== Study material

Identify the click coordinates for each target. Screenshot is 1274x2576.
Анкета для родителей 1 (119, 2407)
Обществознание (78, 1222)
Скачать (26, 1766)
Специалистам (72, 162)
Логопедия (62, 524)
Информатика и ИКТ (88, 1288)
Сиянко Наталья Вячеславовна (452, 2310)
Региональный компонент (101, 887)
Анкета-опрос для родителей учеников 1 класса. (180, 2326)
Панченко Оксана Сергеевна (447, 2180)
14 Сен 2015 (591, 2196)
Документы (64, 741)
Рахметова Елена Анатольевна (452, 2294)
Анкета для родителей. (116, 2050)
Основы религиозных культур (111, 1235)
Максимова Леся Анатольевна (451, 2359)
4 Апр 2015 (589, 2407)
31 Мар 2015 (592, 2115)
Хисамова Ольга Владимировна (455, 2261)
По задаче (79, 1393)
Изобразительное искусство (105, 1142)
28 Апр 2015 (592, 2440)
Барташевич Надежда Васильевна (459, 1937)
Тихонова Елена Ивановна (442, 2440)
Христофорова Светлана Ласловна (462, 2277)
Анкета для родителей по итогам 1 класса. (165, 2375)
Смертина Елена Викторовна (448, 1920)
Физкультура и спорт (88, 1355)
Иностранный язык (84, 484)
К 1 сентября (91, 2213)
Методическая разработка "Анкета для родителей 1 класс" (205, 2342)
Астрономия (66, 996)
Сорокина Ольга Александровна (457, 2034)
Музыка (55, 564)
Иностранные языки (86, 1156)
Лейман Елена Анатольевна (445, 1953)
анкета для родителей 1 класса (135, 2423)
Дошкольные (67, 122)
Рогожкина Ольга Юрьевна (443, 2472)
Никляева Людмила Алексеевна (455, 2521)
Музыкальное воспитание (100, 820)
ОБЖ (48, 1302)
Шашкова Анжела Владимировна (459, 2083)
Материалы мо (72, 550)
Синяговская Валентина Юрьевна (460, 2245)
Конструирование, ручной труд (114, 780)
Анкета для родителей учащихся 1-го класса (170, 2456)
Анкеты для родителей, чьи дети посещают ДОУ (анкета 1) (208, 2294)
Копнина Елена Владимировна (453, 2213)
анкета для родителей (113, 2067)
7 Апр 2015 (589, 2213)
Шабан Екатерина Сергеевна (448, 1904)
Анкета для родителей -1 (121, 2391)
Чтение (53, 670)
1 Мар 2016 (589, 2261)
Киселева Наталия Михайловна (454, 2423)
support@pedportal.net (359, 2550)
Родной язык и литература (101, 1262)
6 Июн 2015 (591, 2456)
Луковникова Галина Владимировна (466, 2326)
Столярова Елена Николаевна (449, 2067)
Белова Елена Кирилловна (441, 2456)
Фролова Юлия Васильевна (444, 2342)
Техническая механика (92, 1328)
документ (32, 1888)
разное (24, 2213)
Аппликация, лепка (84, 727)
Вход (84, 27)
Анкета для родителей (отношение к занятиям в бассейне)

====
== Study material

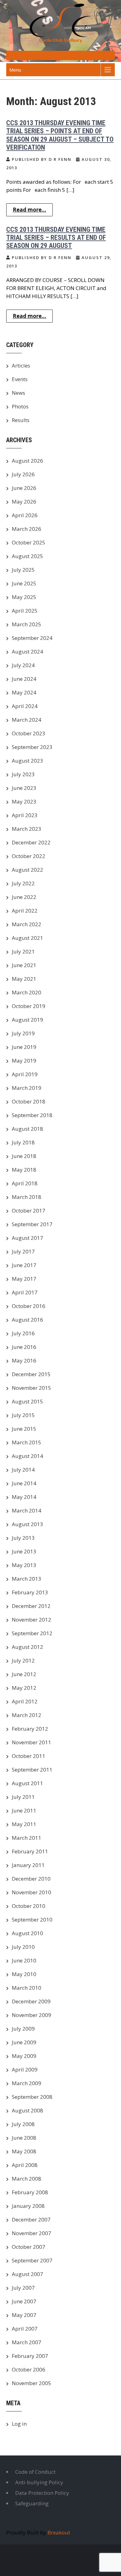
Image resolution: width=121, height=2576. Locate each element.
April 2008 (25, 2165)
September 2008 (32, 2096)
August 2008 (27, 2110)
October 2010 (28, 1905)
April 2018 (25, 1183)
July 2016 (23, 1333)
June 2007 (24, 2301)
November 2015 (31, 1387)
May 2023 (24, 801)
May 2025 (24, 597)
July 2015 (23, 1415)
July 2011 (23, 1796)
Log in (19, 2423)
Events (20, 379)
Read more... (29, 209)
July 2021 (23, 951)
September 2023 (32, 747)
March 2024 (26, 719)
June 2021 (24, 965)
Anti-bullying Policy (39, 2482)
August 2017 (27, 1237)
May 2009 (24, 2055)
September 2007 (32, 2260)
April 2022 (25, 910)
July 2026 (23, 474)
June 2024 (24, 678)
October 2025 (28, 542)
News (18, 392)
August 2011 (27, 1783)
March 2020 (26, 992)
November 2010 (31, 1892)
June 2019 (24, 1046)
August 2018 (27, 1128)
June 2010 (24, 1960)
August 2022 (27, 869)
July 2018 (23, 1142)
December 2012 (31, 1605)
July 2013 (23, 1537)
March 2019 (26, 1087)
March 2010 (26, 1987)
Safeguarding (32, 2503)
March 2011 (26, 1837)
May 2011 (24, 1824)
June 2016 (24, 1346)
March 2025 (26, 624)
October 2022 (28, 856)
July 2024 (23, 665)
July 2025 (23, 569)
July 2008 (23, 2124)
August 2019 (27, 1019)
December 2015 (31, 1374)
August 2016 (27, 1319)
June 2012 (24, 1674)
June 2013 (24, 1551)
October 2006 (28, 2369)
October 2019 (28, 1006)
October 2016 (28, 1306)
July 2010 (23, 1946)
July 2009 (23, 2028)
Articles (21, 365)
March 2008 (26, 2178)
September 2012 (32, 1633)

====

## [Aim of the exercise]
Go through the data above and find the lines with the word "March". Copy each of those lines.

## [Written response]
March 2024 (26, 719)
March 2020 (26, 992)
March 2019 (26, 1087)
March 2010 (26, 1987)
March 2011 (26, 1837)
March 2025 (26, 624)
March 2008 (26, 2178)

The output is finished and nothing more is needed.